In 2009, Warwick was interviewed about his work in cybernetics for two documentary features on the DVD release of the 1985 Doctor Who story Attack of the Cybermen. He was also an interview subject for the televised lecture The Science of Doctor Who in 2013.
In 2013, Warwick appeared as a guest on BBC Radio 4's The Museum of Curiosity with Robert Llewellyn and Cleo Rocos. In 2014, he appeared on BBC Radio 4's Midweek with Libby Purves, Roger Bannister and Rachael Stirling.

Robotics

Warwick's claims that robots can program themselves to avoid each other while operating in a group raise the issue of self-organisation. In particular, the works of Francisco Varela and Humberto Maturana, once purely speculative have now become immediately relevant with respect to synthetic intelligence.
Cyborg-type systems, if they are to survive, need to be not only homeostatic but also adaptive. Testing the claims of Varela and Maturana using synthetic devices is the more serious concern in the discussion about Warwick and those involved in similar research. "Pulling the plug" on independent devices cannot be as simple as it appears, because if the device displays sufficient intelligence, and assumes a diagnostic and prognostic stature, we may ultimately one day be forced to decide between what it could be telling us as counterintuitive and our impulse to disconnect because of our limited and "intuitive" perceptions.
Warwick's robots seemed to exhibit behaviour not anticipated by the research, one such robot "committing suicide" because it could not cope with its environment.

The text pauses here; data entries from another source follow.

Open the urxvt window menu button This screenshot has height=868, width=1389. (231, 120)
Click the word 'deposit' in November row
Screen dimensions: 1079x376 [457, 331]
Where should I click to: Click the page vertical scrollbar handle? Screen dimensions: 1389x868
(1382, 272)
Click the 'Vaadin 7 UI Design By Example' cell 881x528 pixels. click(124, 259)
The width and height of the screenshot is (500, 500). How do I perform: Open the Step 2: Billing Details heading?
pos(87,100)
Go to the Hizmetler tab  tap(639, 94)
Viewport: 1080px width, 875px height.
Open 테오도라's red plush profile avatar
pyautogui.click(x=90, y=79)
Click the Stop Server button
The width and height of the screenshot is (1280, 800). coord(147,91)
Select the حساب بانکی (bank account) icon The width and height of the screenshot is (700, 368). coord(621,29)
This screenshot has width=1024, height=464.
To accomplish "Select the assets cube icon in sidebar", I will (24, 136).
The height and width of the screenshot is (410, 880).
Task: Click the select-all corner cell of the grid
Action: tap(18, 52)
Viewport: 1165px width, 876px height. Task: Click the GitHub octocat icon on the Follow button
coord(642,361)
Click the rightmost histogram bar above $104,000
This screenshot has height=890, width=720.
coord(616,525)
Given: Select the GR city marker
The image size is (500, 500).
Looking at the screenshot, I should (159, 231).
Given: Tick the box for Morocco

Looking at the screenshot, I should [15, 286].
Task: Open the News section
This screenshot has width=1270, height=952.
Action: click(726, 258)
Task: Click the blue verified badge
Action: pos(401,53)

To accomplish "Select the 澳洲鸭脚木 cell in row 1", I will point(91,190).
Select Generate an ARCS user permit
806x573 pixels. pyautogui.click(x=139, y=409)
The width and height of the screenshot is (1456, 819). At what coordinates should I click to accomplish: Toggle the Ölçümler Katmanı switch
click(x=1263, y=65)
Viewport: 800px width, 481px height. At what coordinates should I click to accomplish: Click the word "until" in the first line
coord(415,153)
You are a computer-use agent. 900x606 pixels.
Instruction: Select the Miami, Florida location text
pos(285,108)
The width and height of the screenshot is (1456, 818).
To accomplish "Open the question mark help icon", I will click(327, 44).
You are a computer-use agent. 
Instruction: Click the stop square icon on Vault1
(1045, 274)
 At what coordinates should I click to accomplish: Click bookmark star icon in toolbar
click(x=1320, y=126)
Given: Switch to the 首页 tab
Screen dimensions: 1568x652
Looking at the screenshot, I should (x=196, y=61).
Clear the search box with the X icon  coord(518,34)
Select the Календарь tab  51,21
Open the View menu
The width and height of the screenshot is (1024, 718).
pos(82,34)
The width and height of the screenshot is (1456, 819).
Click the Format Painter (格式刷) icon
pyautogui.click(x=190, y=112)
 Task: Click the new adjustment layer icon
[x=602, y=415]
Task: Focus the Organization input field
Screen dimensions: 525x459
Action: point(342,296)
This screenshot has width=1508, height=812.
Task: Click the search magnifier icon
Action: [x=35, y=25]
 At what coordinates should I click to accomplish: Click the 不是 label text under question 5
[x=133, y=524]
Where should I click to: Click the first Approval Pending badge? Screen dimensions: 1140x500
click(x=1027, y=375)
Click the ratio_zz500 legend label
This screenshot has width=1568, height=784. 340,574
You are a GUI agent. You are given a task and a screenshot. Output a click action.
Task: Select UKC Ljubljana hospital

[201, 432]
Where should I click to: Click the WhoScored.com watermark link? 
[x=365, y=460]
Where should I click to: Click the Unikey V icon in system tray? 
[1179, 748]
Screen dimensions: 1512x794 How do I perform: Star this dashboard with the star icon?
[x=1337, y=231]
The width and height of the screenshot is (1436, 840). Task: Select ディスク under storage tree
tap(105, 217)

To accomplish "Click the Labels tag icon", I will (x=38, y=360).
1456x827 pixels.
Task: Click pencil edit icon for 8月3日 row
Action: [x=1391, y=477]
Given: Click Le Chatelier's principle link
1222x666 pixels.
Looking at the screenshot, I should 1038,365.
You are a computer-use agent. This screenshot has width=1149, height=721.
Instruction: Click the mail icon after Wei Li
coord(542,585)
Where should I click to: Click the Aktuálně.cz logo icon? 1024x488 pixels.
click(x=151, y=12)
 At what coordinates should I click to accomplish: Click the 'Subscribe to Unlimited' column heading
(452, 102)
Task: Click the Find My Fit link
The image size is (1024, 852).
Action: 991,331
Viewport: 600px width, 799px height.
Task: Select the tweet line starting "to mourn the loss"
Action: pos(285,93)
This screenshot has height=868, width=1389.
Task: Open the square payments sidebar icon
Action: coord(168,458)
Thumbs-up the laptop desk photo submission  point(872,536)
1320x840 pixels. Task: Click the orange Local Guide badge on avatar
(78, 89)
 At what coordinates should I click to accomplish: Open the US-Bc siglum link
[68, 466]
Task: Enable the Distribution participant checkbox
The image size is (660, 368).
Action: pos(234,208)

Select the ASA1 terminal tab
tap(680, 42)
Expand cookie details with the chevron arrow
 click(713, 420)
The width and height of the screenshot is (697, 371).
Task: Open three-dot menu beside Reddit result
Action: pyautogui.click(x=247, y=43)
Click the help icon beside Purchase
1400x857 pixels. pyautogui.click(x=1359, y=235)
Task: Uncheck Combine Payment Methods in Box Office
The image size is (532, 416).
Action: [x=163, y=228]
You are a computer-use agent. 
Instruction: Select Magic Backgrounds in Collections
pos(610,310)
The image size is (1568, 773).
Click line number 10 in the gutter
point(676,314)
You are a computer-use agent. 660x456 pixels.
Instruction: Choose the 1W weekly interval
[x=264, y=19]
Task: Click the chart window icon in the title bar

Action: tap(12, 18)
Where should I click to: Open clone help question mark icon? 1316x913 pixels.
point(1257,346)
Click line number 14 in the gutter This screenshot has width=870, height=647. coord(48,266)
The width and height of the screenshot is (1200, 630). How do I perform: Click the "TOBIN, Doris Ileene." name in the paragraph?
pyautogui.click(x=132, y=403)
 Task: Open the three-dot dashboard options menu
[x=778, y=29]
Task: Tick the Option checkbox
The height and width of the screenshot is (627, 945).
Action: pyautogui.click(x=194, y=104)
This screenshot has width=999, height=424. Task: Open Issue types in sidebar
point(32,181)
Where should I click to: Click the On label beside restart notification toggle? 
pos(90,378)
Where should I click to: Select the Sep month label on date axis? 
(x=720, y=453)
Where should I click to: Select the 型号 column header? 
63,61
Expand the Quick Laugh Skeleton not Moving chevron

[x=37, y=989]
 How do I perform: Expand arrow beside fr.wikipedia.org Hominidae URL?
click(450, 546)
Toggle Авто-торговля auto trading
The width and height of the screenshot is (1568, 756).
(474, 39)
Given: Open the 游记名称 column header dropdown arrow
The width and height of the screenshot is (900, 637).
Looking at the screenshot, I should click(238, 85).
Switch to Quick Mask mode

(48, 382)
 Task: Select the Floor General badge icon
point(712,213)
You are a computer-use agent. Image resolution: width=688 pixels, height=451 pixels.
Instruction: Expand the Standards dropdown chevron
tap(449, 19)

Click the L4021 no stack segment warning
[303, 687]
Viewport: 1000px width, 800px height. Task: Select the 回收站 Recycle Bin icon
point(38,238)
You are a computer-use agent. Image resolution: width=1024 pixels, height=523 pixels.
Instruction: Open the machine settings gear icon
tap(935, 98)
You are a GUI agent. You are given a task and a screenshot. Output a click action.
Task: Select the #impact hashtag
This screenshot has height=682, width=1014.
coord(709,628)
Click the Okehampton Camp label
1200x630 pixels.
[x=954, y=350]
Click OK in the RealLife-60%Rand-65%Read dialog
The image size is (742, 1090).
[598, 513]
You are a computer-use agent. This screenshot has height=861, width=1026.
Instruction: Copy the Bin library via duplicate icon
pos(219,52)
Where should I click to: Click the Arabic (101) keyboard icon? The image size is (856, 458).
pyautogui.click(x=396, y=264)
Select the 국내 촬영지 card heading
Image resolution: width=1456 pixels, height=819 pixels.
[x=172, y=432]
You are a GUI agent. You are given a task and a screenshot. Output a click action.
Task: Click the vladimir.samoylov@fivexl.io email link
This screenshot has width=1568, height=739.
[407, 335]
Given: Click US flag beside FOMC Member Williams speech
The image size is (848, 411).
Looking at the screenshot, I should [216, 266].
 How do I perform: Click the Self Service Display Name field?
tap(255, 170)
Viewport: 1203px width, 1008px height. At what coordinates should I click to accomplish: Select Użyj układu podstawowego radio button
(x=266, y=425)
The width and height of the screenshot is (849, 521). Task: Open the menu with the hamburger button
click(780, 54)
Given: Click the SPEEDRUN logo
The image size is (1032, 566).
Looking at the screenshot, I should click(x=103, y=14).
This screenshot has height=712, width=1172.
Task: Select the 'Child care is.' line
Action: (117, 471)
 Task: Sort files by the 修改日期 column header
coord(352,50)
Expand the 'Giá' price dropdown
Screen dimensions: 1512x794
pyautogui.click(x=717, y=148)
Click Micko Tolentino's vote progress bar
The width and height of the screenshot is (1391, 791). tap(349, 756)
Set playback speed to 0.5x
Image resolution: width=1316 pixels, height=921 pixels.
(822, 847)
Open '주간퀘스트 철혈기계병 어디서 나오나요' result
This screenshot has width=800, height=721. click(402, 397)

In a more complex setting, it may be asked whether a "natural selection" might be possible, neural networks being the major operative.
The 1999 edition of the Guinness Book of Records recorded that Warwick performed the first robot learning experiment using the Internet. One robot, with an artificial neural network brain at the University of Reading in the UK, learned how to move around without bumping into things. It then taught, via the Internet, another robot at SUNY Buffalo in New York State to behave in the same way. The robot in the US was therefore not taught or programmed by a human, but rather by another robot based on what it had itself learnt.
Hissing Sid was a robot cat that Warwick took on a British Council lecture tour of Russia, where he presented it in lectures at such places as Moscow State University. The robot was put together as a student project; its name came from the noise made by the pneumatic actuators used to drive its legs when walking. Hissing Sid also appeared on BBC TV's Blue Peter, but became better known when it was refused a ticket by British Airways on the grounds that they did not allow animals in the cabin.
Warwick was also responsible for a robotic "magic chair" used on BBC TV's Jim'll Fix It. The chair provided the show's host Jimmy Savile with tea and stored Jim'll Fix It badges for him to hand out to guests. Warwick appeared on the programme himself for a Fix-it involving robots.
Warwick was also involved in the development of the "Seven Dwarves" robots, a version of which was sold in kit form as "Cybot" on the cover of Real Robots magazine in 2001. The magazine series guided its readers through the stages of building and programming Cybot, an artificially intelligent robot capable of making its own decisions and thinking for itself.